Today · Jun 15, 2026
Wyndham's RevPAR Went Nowhere in Q1. Its AI Bet Is Running Full Speed Anyway.

Wyndham's RevPAR Went Nowhere in Q1. Its AI Bet Is Running Full Speed Anyway.

Wyndham just posted flat U.S. RevPAR while claiming its AI platform is delivering 300 basis points of increased direct contribution across 1,100 hotels. If that number is real, it changes the vendor conversation for every economy and midscale owner in America... and if it's not, we need to talk about that too.

Available Analysis

So here's what caught my attention in Wyndham's Q1 numbers. Revenue per available room in the U.S. didn't move. Flat. Zero. In a quarter where Hyatt posted 5.4% RevPAR growth on the strength of luxury and all-inclusive, Wyndham's economy and midscale portfolio just... held the line. And yet the earnings call wasn't about RevPAR. It was about AI. Specifically, it was about a platform called Wyndham Connect that's now deployed across more than 1,100 hotels, handling real-time guest interactions... answering questions, taking bookings, managing check-ins, pushing upsells. The claim is 300 basis points of increased direct contribution from properties running the system. That's a big number. Let's talk about whether it's a real number.

Look, I've spent enough time evaluating hotel tech to know the difference between a demo stat and a production stat. Three hundred basis points of direct contribution improvement sounds fantastic in a press release. But what does "direct contribution" actually mean here? Is that incremental revenue that wouldn't have existed otherwise, or is it channel shift... bookings that would have come through an OTA now coming through the brand's direct channel? Those are two very different things for an owner's P&L. Channel shift saves commission (real money, 15-20 points of margin on those bookings). Incremental revenue grows the top line. Wyndham isn't being specific about the split, and that matters. A lot.
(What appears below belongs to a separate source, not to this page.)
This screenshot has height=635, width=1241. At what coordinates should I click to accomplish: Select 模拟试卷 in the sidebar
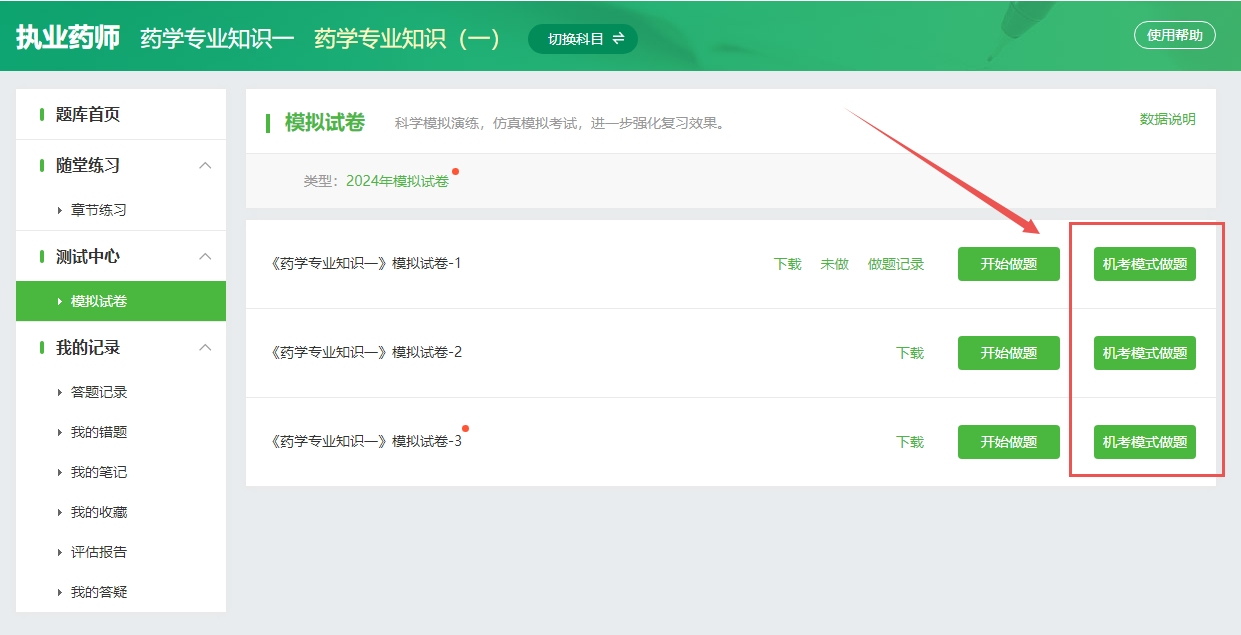pos(98,301)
What actually interests me is the architecture question. Wyndham says these are "agentic AI solutions" interacting with guests in real time. They've partnered with Salesforce, Google, Amazon, OpenAI, Canary Technologies, Oracle, and Bandwidth. That's not a tech stack... that's a vendor buffet. And the question I keep coming back to is the one that matters most at 2 AM when the night auditor is alone in the building: what happens when this thing breaks? If the AI is handling check-ins and answering guest questions and pushing upsells, and it goes down, what's the fallback? Does the front desk agent even know how to do those tasks manually anymore? I talked to a GM last month running a 110-key economy property who told me his staff had become so dependent on the automated messaging system that when it went offline for four hours, they didn't know which guests had special requests. Four hours. That's not a technology success story. That's a dependency risk nobody's pricing in.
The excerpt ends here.